It is sectional drawing which shows roughly the structure of the board | substrate receiving apparatus with which the board | substrate position shift detection system which concerns on this Embodiment is applied, and a container. FIG. 2 is a cross-sectional view showing the positional relationship between a cassette, a lid, and a wafer when the wafer is not displaced from a predetermined accommodation position in the substrate receiving apparatus and container of FIG. 1. It is a top view which shows the positional relationship of the cassette in FIG. 2, a cover body, and a wafer. FIG. 2 is a cross-sectional view showing a positional relationship among a cassette, a lid, and a wafer when a wafer is displaced from a predetermined accommodation position in the substrate receiving apparatus and container of FIG. 1. It is a top view which shows the positional relationship of the cassette in FIG. 4, a cover body, and a wafer.

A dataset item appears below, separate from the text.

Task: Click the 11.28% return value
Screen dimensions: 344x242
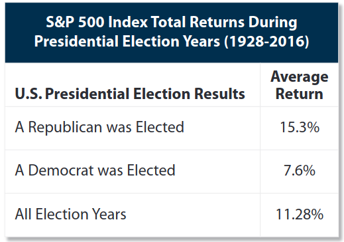Action: (300, 214)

It is a top view which shows roughly the structure of the modification of the board | substrate position shift detection system which concerns on this Embodiment. It is sectional drawing which shows schematically the structure of the board | substrate receiving apparatus with which the conventional board | substrate position shift detection system is applied, and a container.

Explanation of symbols

W, Wo Wafer 1 Container 2 Main body 3 Lid 4 Cassette 5 Cassette module 6 Port 8 Carrier 10 Retroreflective sensor 11 Transmission window 12 Retroreflective plate

Claims (8)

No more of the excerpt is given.